Exercise: Count how many lines of the records below contain the word "should". Reply with the number alone.

Source data:
====
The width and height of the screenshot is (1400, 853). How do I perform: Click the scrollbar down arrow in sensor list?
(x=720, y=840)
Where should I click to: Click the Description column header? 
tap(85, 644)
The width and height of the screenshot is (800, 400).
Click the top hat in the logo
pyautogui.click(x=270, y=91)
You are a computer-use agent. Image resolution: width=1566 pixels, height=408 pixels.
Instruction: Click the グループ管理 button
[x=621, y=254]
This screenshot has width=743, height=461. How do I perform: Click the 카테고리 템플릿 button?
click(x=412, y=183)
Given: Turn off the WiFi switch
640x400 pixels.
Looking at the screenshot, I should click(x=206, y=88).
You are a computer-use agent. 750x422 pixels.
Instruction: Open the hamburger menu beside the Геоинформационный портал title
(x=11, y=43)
====
Written reply: 2